All four magistrates in North Carolina's McDowell County are also refusing to perform same-sex marriages, local television station WLOS reported Thursday. The magistrates — Thomas Atkinson, Debbie Terrell, Hilary Hollified and Chad Johnson — have been refusing to perform the ceremonies since at least mid-July, citing their religious beliefs.
To ensure same-sex couples can be married in McDowell County, the magistrates worked out an arrangement with their counterparts in neighboring Rutherford County to rotate regularly rotate duties. This requires at least two Rutherford magistrates driving 30 minutes back and forth three times a week to cover McDowell duties, while the McDowell magistrates work in the Rutherford office.
"It is unacceptable for public officials to pick and choose the parts of their jobs that they will or won't do," Equality North Carolina executive director Chris Sgro told Mic.
And it's all legal... at least for now. Unlike Davis, who achieved infamy when she refused to grant same-sex marriage licenses in Kentucky because of similar religious objections, the actions of North Carolina's four magistrates are protected by the state's Senate Bill Two. The act, which became law in June, shortly before the U.S. Supreme Court legalized same-sex marriage throughout the country, created a religious exemption for magistrates unwilling to perform marriages.
"Every magistrate has the right to recuse from performing all lawful marriages under this chapter based upon any sincerely held religious objection," the law read, adding that during a period of recusal, a magistrate cannot perform any marriages and that it is up to a district court judge to ensure that anyone seeking a legal marriage license be granted one. "The recusing magistrate may not perform any marriage under this chapter until the recusal is rescinded in writing.
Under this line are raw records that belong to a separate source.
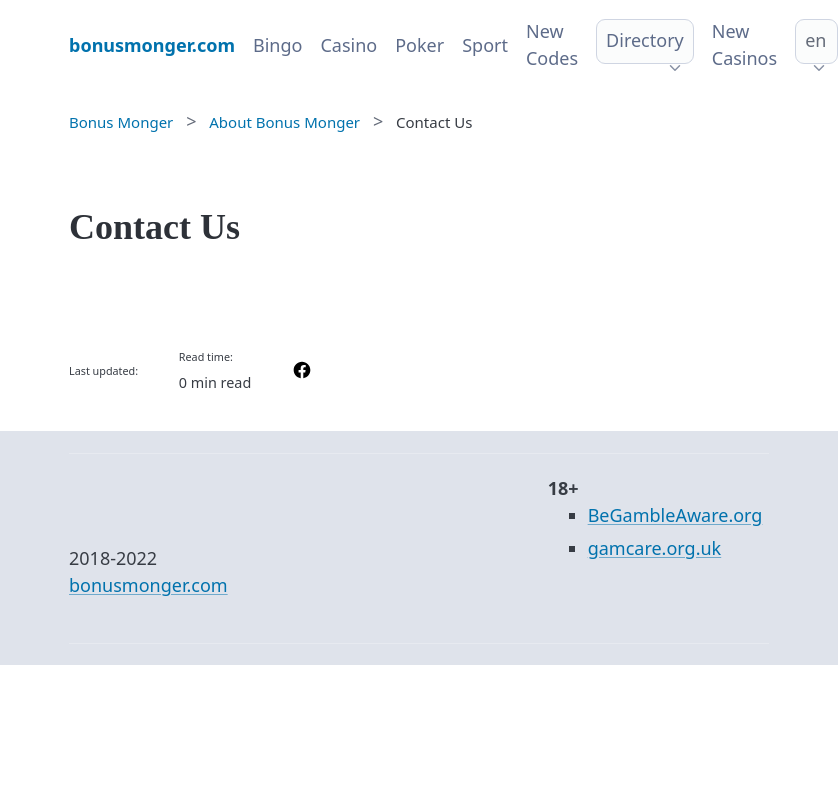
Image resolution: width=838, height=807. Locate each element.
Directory (645, 40)
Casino (348, 45)
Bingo (277, 45)
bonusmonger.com (148, 585)
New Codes (552, 44)
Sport (485, 45)
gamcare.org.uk (655, 548)
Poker (419, 45)
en (815, 40)
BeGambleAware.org (675, 515)
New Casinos (744, 44)
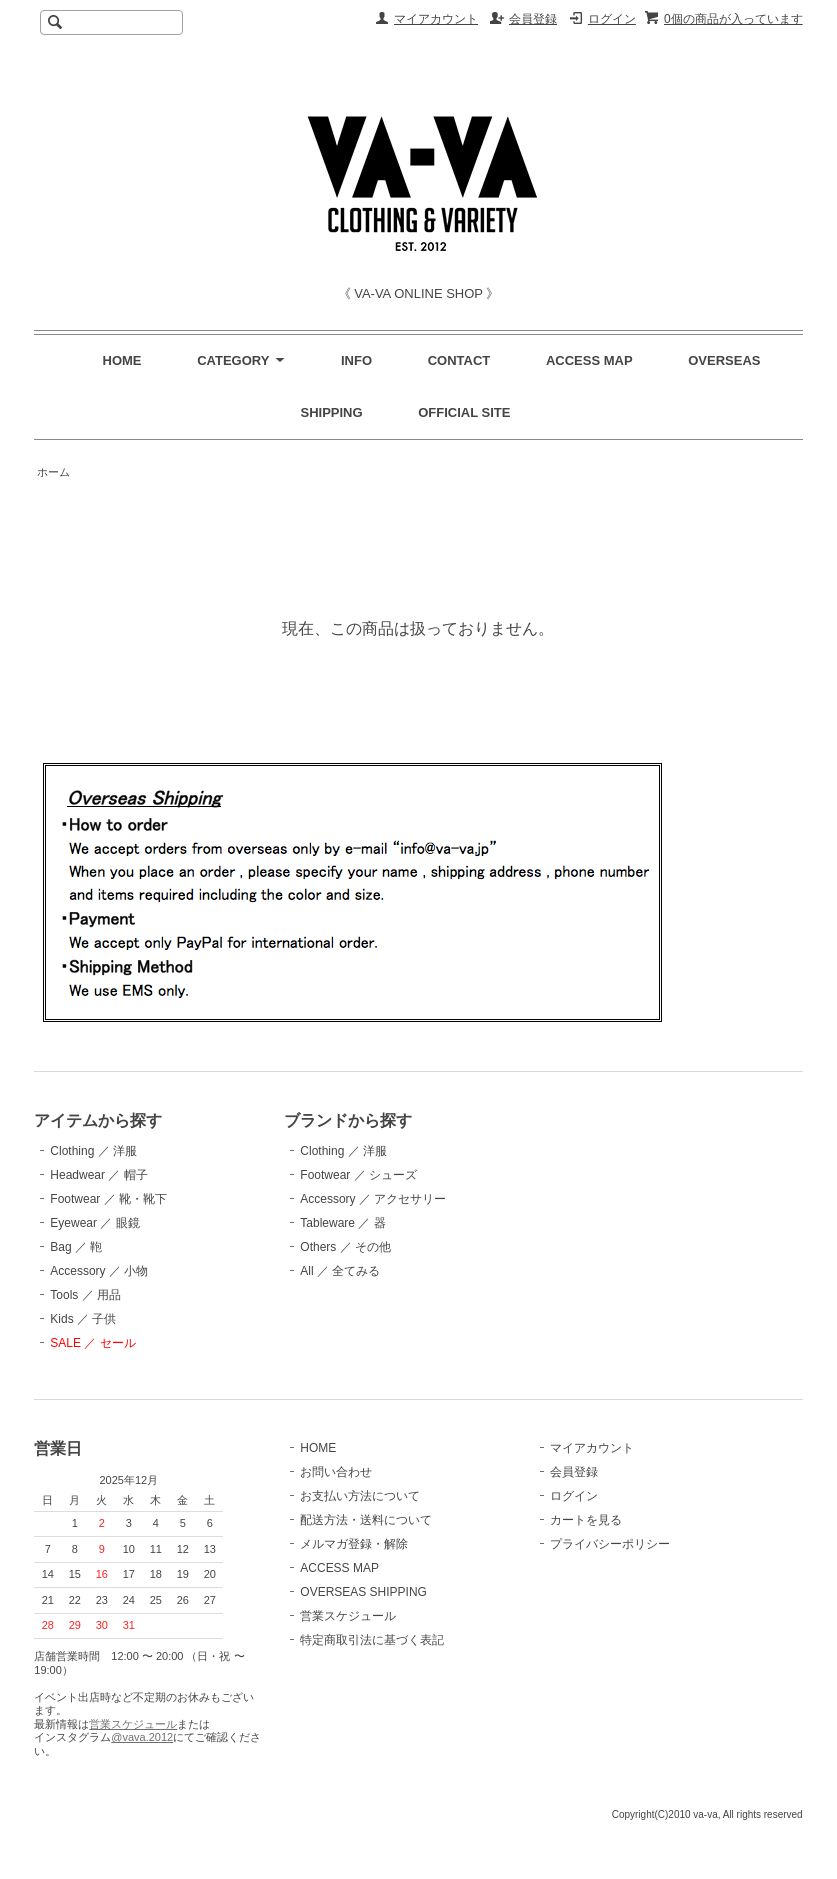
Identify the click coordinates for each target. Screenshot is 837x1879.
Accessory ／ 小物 (99, 1271)
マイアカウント (436, 19)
The chief district court judge shall ensure that all individuals issued a marriage license seeking to be married before a magistrate may marry."
Unlike Davis' case in Rowan County, Kentucky, same-sex couples looking to secure a marriage license in McDowell County can still attain one, but they must go through the Rutherford magistrates to do so.
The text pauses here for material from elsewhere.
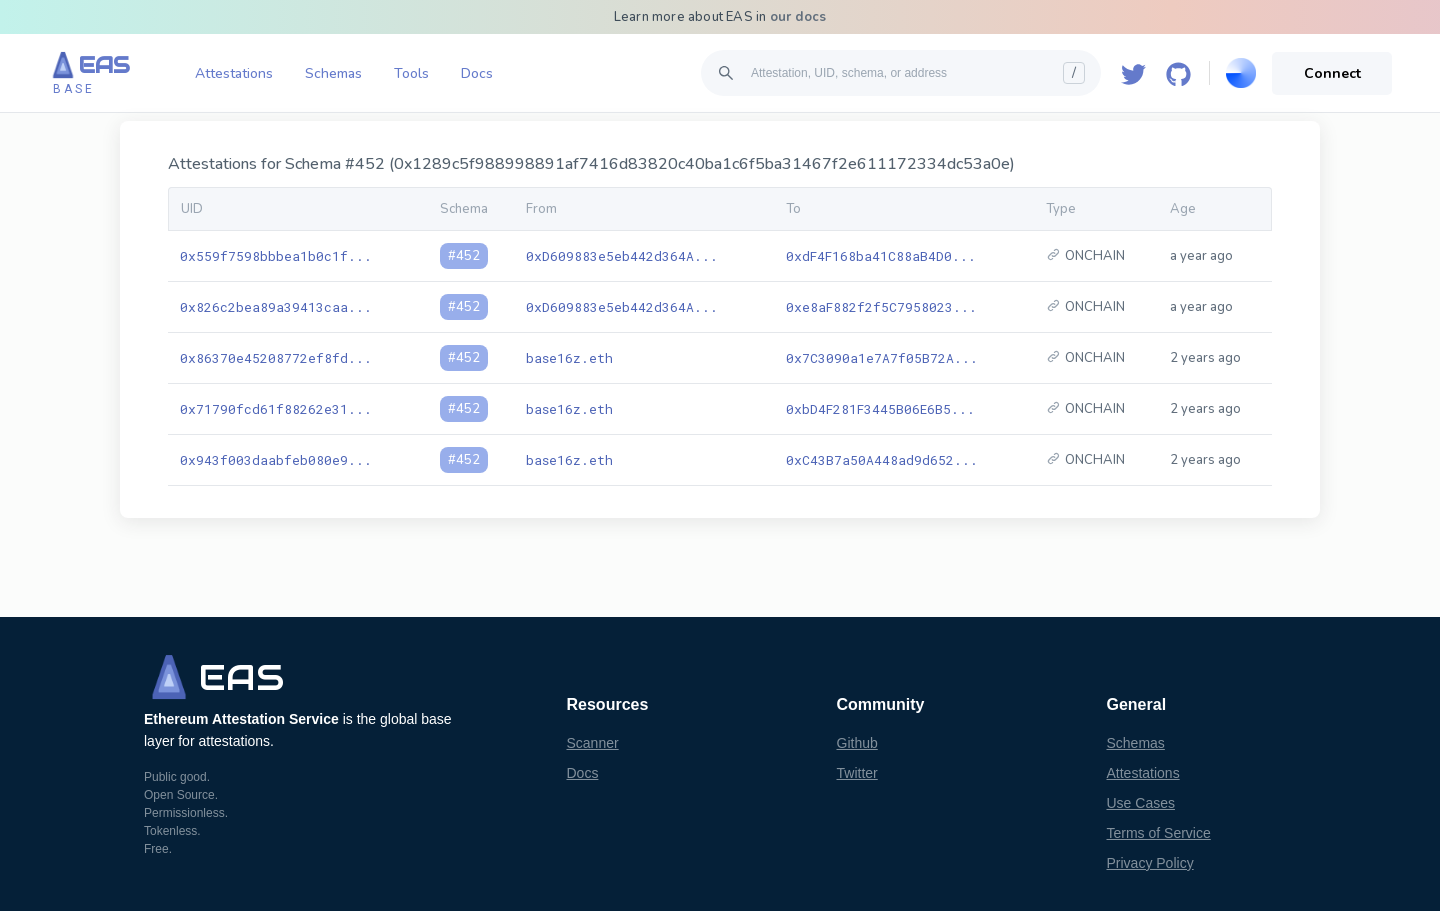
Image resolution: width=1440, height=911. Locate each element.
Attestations (234, 73)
"They have basically codified what Kim Davis wants to do in Kentucky into law," Sgro said. "I do not think the law will stand the test of time, so we're having conversations now about what potential challenges might look like."
In addition to what Sgro said was its dubious constitutionality, Equality North Carolina also cited the cost and burden on taxpayers of shuffling magistrates from county to county and warned the law was overly broad and could potentially allow magistrates to recuse themselves from interracial and interfaith marriages.
Mic reached out to the McDowell County magistrates who were unavailable for comment. In a statement to WLOS, Chief District Judge Randy Pool, who worked out the arrangement, defended the move. "We are following the law. Marriages are being performed in both counties," Pool said. "We are complying with the state and no one is being denied the legal right to get married."
While Sgro conceded he had never heard of a reported case of a same-sex marriage being denied after the Supreme Court's ruling, he warned that Senate Bill Two left the door perilously open.